Küresel ısınmanın; seller, sular, anormal yağışlar, taşkınlar... ve bir yandan da kuraklık, güneşin tehlikesi vesaire olarak geri döndüğünü biliyoruz. İklimlerin, mevsimlerin, alışkanlıkların, savunma hatlarının tarumar olması. Büyüme, zenginleşme, sanayileşme filan derken içine edilen dünya, yoksulluğun, imkansızlığın, cehaletin şiddetinden de nasibini alıyor. Ve fırsat bulduğunda, kendi şiddetiyle ceza veriyor.
Ya birden patlayarak, ya usul usul gıdamıza, suyumuza, havamıza, güneşimize sızarak; her an derimize, ciğerimize, midemize, kanımıza zehir zehir nüfuz ederek. "Doğayla mücadele imkanları" nı çoğaltan, medeniyeti "insanın doğal koşullara tabi olmaması, doğaya müdahale edebilmesi, doğayı dönüştürmesi" olarak tarif eden "gelişme"; doğanın intikam potansiyelini küçümsedi.
Doğa ile adil, eşitlikçi, ona saygılı ve yaşayan-yaşayacak olan tüm insanlara ait, ama aynı zamanda "hiç kimsenin malı, mülkü olmayan" biçimde ilişkide olmak yerine... "Doğaya tahakküm" ile "doğanın dengesini umursamamak" atbaşı gitti. Küçük bir misal: Bol yakıt tüketen, havayı karbona boğan taşıt araçları ile doğanın, zamanın ve mekanın ötesine küçük-büyük yolculuklar insana güç verdi... Lakin, o karbonlar, küresel ve yerel sorumsuzluklarla da birleşerek, küresel ısınma, ozon felaketi olarak yeryüzüne döndü. En gelişmiş ABD'nin en büyük karbon dioksid kaynağı olması... Ve küresel tehlikeler karşısında ortak bir savunma, önlem hattı oluşturulmasına karşı en şiddetli muhalefetin ABD'den gelmesi gibi.
Daha insanlığın büyük kısmı, hem doğal hem de doğanın intikamı kaynaklı açlık, temiz su yetersizliği, birer insan hakkı da sayılabilecek temel kamu hizmetlerinden yoksunlukların pençesindeyken... Gelişmiş ya da orta gelişmiş ülkelerde, belli bir düzeye ve ufka ulaşmış "kamu hizmeti"nin de kaynakları kurutulmak istendi. Bir fikir olarak bile, devlet, kamu, kamusal hizmet, kamu çalışanı lanetlendi. Kötü yöneticilerin varlığı, kamu kaynaklarının israfı, yolsuzluklar bizatihi "kamu"nun manasının unutturulmasının vesilesi sayıldı. Kamusal kaynakları en çok emenler, en çok tüketen ekonomik zihniyetler, "toplumun ortaklığı" ve "halkların dayanışması" olması gereken kamusallığı önce iğfal ettiler, sonra da "kötü kadın" olarak yerin dibine batırdılar.
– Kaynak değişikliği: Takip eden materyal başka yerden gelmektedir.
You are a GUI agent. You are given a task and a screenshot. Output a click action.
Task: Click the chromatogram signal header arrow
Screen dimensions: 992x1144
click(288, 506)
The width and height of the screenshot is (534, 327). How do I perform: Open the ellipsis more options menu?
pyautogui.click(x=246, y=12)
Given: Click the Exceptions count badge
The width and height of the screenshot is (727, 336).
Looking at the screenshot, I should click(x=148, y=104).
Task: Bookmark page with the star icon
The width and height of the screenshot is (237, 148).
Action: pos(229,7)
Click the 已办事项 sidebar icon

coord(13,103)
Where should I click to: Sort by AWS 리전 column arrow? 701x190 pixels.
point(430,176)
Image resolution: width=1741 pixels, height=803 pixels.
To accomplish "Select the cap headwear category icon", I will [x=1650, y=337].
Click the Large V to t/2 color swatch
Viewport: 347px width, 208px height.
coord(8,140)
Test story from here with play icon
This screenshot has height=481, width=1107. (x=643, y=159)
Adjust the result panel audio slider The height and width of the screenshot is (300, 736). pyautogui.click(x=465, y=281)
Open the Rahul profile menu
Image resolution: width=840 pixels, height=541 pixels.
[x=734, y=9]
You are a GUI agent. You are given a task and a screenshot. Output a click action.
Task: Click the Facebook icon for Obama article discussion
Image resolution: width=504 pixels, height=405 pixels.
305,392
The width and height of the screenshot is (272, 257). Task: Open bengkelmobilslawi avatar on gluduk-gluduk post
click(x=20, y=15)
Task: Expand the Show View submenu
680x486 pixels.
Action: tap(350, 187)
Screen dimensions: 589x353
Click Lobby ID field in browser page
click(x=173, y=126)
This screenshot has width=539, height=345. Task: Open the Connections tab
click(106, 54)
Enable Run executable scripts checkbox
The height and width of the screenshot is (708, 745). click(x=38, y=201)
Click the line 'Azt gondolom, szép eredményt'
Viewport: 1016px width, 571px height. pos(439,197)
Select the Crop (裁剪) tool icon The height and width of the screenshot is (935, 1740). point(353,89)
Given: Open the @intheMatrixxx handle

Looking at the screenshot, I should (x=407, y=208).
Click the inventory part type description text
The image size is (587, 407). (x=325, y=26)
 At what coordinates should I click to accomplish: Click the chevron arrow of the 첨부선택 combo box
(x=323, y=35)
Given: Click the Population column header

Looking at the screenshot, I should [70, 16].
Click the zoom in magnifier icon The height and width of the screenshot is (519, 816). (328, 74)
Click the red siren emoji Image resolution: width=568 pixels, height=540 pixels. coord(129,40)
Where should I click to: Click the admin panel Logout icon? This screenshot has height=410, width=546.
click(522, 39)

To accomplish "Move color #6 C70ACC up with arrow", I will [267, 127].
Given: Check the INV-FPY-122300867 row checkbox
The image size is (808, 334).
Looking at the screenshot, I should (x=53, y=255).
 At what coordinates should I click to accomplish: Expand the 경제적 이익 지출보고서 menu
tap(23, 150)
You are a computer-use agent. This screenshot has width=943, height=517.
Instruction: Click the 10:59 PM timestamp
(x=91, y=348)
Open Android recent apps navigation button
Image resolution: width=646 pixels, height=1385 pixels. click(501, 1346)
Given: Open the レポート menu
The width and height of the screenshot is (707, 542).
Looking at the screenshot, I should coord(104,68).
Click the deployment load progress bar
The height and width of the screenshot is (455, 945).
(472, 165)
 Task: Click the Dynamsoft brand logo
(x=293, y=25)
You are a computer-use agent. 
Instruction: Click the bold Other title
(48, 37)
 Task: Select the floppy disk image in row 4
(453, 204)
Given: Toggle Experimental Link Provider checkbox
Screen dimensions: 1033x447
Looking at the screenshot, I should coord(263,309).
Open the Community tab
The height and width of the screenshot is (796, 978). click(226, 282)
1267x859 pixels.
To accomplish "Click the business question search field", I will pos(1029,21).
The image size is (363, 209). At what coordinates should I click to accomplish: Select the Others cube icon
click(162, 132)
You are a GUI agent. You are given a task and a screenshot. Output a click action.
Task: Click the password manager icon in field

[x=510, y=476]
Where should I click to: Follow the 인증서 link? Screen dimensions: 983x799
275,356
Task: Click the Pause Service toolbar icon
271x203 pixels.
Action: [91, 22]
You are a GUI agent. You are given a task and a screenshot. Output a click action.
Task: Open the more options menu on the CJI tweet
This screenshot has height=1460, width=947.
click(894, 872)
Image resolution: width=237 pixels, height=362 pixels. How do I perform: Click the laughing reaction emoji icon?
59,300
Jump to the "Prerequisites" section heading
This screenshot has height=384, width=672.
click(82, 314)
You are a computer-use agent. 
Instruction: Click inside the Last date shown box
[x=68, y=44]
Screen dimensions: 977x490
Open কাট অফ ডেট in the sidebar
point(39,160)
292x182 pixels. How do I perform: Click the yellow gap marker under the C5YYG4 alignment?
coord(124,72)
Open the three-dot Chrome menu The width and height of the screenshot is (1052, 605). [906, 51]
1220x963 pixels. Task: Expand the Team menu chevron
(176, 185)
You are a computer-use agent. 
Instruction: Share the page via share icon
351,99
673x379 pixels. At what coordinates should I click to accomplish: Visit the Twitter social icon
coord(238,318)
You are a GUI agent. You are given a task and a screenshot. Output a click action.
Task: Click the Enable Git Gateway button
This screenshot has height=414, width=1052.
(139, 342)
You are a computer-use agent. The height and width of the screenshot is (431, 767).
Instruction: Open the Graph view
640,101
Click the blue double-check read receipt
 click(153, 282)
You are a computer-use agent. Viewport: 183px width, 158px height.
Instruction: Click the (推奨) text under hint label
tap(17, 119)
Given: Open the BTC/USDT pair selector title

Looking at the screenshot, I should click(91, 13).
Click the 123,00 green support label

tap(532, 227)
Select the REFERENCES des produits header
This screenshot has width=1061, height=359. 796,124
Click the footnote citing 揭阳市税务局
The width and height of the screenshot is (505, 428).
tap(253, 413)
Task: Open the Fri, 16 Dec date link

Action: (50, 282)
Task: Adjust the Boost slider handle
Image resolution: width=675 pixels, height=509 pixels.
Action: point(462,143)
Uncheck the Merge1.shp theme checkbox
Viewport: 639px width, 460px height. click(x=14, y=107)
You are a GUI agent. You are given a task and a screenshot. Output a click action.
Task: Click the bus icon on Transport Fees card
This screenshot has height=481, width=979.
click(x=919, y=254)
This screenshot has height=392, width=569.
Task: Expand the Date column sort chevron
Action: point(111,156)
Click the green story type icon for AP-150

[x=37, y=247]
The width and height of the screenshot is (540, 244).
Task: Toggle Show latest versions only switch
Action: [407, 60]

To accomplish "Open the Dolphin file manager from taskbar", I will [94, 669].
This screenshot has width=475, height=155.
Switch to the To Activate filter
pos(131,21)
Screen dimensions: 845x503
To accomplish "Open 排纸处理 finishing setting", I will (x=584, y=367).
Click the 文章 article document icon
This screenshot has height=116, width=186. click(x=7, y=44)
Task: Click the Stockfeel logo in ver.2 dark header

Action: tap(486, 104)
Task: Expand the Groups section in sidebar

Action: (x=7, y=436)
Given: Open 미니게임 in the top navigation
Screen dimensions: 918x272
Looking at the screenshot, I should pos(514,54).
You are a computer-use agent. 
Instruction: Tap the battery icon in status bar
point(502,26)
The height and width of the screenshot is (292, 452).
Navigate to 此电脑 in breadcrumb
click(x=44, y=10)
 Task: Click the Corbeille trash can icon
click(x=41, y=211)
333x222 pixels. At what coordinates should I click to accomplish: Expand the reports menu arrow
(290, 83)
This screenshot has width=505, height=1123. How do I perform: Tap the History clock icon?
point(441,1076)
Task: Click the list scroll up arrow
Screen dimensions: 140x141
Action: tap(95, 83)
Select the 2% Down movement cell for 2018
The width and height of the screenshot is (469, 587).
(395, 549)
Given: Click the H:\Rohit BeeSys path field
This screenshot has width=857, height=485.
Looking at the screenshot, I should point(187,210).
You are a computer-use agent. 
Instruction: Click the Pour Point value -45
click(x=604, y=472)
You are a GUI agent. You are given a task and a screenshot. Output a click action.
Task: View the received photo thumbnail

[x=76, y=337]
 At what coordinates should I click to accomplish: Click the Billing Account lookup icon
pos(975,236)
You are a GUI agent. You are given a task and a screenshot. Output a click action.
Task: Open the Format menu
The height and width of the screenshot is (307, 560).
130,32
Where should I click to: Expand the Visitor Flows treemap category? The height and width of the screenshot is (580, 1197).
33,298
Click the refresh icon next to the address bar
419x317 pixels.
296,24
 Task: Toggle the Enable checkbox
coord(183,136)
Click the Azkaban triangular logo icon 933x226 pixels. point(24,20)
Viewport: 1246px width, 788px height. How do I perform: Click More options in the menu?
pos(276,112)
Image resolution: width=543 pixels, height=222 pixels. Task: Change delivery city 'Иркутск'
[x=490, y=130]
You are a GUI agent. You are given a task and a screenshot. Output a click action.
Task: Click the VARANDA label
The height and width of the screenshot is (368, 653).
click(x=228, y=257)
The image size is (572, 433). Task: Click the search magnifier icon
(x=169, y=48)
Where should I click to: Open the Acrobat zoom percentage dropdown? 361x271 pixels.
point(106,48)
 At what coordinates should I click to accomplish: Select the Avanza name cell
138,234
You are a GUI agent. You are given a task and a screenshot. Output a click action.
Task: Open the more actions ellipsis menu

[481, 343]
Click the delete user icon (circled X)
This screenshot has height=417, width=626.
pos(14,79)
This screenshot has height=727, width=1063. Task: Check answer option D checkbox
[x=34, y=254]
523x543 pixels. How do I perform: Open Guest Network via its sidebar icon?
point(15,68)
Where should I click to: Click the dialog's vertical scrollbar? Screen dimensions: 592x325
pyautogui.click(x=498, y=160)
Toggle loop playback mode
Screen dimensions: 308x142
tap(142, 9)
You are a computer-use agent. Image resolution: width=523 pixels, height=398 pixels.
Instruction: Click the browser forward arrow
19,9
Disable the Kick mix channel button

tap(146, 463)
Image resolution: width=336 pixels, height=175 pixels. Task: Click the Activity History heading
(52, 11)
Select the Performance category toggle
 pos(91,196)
Kısacası; insanoğlu en çok barışık yaşaması gereken iki unsurla, doğayla ve kendisiyle, kendi soyuyla... Kavgalı, çekişmeci, amansız rekabetçi, dayanışmasını yitirmiş bir ruh ve kafa haliyle yolculuk yaparken... kara da saplanıyor! Sonra güneş açıyor; aymazlık sürüyor.